Russia, despite sanctions, so far has been able to pay coupons for its $40 billion in international bonds. Wile Russia has the ability to pay their debt, the United States government is forcing a default.
This would be Russia's first default in nearly two and half decades. Foreign defaults usually lead creditors to seize some physical assets from the defaulting country. In the case of Russia, who is already facing historic sanctions, may not have many more physical assets for creditors to seize outside of the country. The fact that they are a huge energy producer for Europe also poses some interesting dynamics. Some countries have self-imposed rules to not conduct trade with countries that have defaulted on their debt. It is unclear if this technical default would change anything for energy-starved Europe in deals for Russian oil/gas.

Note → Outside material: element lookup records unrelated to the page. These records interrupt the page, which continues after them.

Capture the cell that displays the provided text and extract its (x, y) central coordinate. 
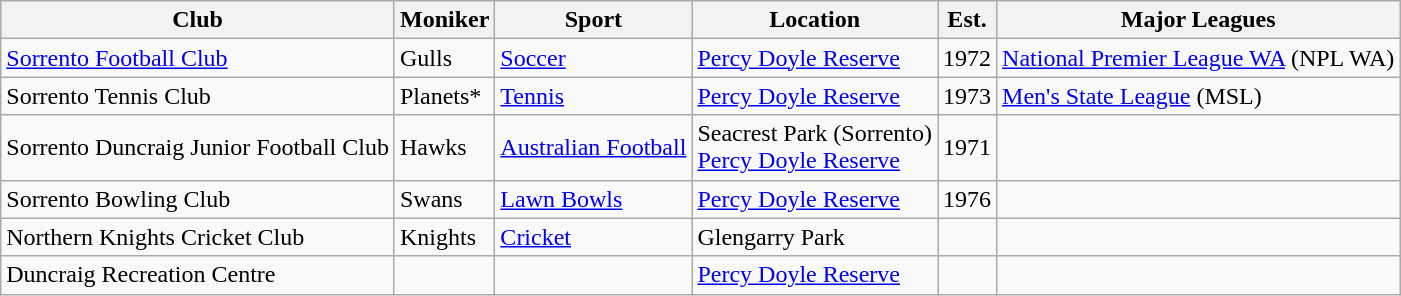
Sport (594, 20)
Cricket (594, 237)
Tennis (594, 96)
Knights (444, 237)
Northern Knights Cricket Club (198, 237)
Hawks (444, 148)
Sorrento Bowling Club (198, 199)
Sorrento Football Club (198, 58)
Sorrento Duncraig Junior Football Club (198, 148)
Australian Football (594, 148)
Swans (444, 199)
Major Leagues (1198, 20)
National Premier League WA (NPL WA) (1198, 58)
Soccer (594, 58)
Location (815, 20)
Sorrento Tennis Club (198, 96)
Moniker (444, 20)
Gulls (444, 58)
1973 (968, 96)
Planets* (444, 96)
Lawn Bowls (594, 199)
1976 (968, 199)
1971 (968, 148)
Club (198, 20)
Seacrest Park (Sorrento)Percy Doyle Reserve (815, 148)
Est. (968, 20)
Glengarry Park (815, 237)
Men's State League (MSL) (1198, 96)
Duncraig Recreation Centre (198, 275)
1972 (968, 58)
Capture the cell that displays the provided text and extract its (x, y) central coordinate. 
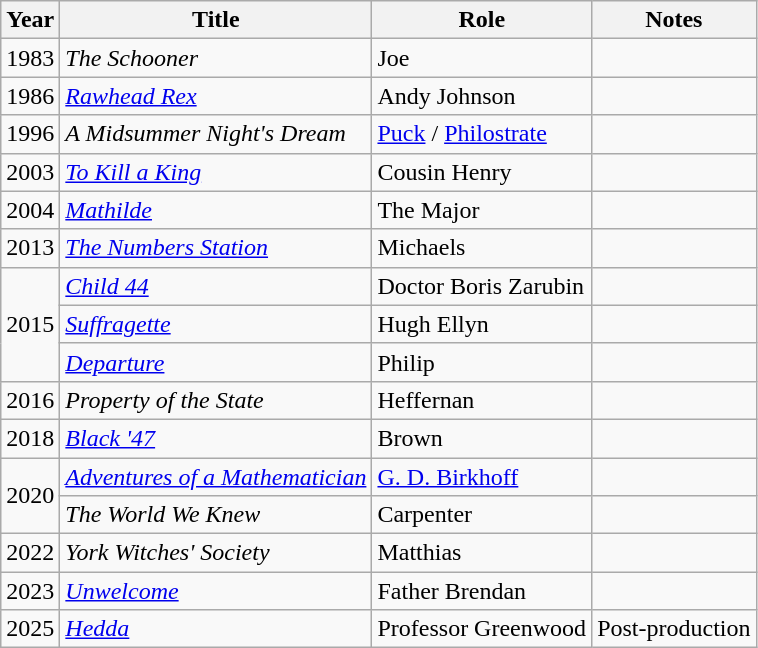
Property of the State (216, 400)
York Witches' Society (216, 553)
The Numbers Station (216, 248)
G. D. Birkhoff (482, 477)
The Schooner (216, 58)
Andy Johnson (482, 96)
Departure (216, 362)
Suffragette (216, 324)
To Kill a King (216, 172)
Cousin Henry (482, 172)
Post-production (674, 629)
2003 (30, 172)
2016 (30, 400)
2015 (30, 324)
2020 (30, 496)
Title (216, 20)
A Midsummer Night's Dream (216, 134)
Heffernan (482, 400)
Hugh Ellyn (482, 324)
Unwelcome (216, 591)
Doctor Boris Zarubin (482, 286)
Hedda (216, 629)
Professor Greenwood (482, 629)
Matthias (482, 553)
Brown (482, 438)
Michaels (482, 248)
Father Brendan (482, 591)
2025 (30, 629)
Carpenter (482, 515)
Year (30, 20)
2023 (30, 591)
2018 (30, 438)
The Major (482, 210)
Child 44 (216, 286)
Rawhead Rex (216, 96)
1996 (30, 134)
Philip (482, 362)
Puck / Philostrate (482, 134)
2022 (30, 553)
2004 (30, 210)
Role (482, 20)
2013 (30, 248)
Joe (482, 58)
Notes (674, 20)
Mathilde (216, 210)
1983 (30, 58)
1986 (30, 96)
Adventures of a Mathematician (216, 477)
The World We Knew (216, 515)
Black '47 (216, 438)
Scan for the cell matching the given text and deliver its (x, y) coordinate at center. 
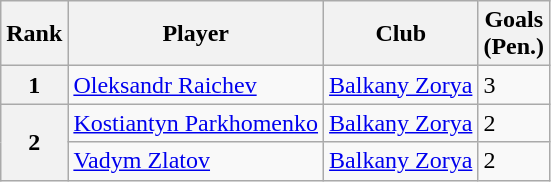
Oleksandr Raichev (196, 85)
Player (196, 34)
Goals(Pen.) (514, 34)
Kostiantyn Parkhomenko (196, 123)
Rank (34, 34)
Club (401, 34)
1 (34, 85)
3 (514, 85)
Vadym Zlatov (196, 161)
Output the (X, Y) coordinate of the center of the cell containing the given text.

On the Russian front, their credit ratings would tank from this default and make future borrowing rates sky-rocket (if they have plans on re-entering global capital markets). This also extends to Russian companies. The contagion effect of a technical default is still uncertain.
As we've noted before, The United States forcing sanctions and now a default when Russia is willing to pay may create more reasons for other countries to exit dollar-based assets and liabilities, thus pushing them towards other currencies. Countries looking to diversify their reserves may be wise to stock up on non-sovereign, trust-minimized, censorship-resistant assets.